Records supplied =
++++++++++
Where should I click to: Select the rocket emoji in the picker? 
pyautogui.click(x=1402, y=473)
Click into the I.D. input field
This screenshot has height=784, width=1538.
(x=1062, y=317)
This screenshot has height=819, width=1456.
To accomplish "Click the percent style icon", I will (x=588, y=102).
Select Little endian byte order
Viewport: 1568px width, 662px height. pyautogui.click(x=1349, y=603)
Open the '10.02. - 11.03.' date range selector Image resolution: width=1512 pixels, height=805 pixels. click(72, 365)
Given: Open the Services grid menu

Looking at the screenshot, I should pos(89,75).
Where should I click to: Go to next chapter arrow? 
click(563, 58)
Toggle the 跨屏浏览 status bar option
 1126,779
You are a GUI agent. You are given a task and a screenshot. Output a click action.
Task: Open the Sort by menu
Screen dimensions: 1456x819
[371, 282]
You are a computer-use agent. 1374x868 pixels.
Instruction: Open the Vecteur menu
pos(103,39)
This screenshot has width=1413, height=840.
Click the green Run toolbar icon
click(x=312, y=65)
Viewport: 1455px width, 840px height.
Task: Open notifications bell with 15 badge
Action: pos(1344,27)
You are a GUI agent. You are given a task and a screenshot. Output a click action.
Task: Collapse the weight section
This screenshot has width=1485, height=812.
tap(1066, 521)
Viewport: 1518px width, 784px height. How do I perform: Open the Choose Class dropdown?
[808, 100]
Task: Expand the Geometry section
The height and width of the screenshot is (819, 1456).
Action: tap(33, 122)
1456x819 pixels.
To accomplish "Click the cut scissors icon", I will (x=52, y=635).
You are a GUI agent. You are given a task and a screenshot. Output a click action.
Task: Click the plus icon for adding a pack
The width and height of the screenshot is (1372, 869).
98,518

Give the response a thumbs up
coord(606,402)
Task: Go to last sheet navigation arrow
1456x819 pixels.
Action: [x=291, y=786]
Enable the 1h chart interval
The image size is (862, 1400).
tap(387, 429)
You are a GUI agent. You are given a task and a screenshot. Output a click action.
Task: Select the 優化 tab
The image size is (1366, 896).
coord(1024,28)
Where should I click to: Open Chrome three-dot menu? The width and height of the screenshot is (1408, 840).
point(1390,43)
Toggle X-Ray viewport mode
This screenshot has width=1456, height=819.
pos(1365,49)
++++++++++
Give the entries again, every one of them exactly.

Exercise result =
Where should I click to: Select the rocket emoji in the picker? 
pyautogui.click(x=1402, y=473)
Click into the I.D. input field
This screenshot has height=784, width=1538.
(x=1062, y=317)
This screenshot has height=819, width=1456.
To accomplish "Click the percent style icon", I will (x=588, y=102).
Select Little endian byte order
Viewport: 1568px width, 662px height. pyautogui.click(x=1349, y=603)
Open the '10.02. - 11.03.' date range selector Image resolution: width=1512 pixels, height=805 pixels. click(72, 365)
Given: Open the Services grid menu

Looking at the screenshot, I should pos(89,75).
Where should I click to: Go to next chapter arrow? 
click(563, 58)
Toggle the 跨屏浏览 status bar option
 1126,779
You are a GUI agent. You are given a task and a screenshot. Output a click action.
Task: Open the Sort by menu
Screen dimensions: 1456x819
[371, 282]
You are a computer-use agent. 1374x868 pixels.
Instruction: Open the Vecteur menu
pos(103,39)
This screenshot has width=1413, height=840.
Click the green Run toolbar icon
click(x=312, y=65)
Viewport: 1455px width, 840px height.
Task: Open notifications bell with 15 badge
Action: pos(1344,27)
You are a GUI agent. You are given a task and a screenshot. Output a click action.
Task: Collapse the weight section
This screenshot has width=1485, height=812.
tap(1066, 521)
Viewport: 1518px width, 784px height. How do I perform: Open the Choose Class dropdown?
[808, 100]
Task: Expand the Geometry section
The height and width of the screenshot is (819, 1456).
Action: tap(33, 122)
1456x819 pixels.
To accomplish "Click the cut scissors icon", I will (x=52, y=635).
You are a GUI agent. You are given a task and a screenshot. Output a click action.
Task: Click the plus icon for adding a pack
The width and height of the screenshot is (1372, 869).
98,518

Give the response a thumbs up
coord(606,402)
Task: Go to last sheet navigation arrow
1456x819 pixels.
Action: [x=291, y=786]
Enable the 1h chart interval
The image size is (862, 1400).
tap(387, 429)
You are a GUI agent. You are given a task and a screenshot. Output a click action.
Task: Select the 優化 tab
The image size is (1366, 896).
coord(1024,28)
Where should I click to: Open Chrome three-dot menu? The width and height of the screenshot is (1408, 840).
point(1390,43)
Toggle X-Ray viewport mode
This screenshot has width=1456, height=819.
pos(1365,49)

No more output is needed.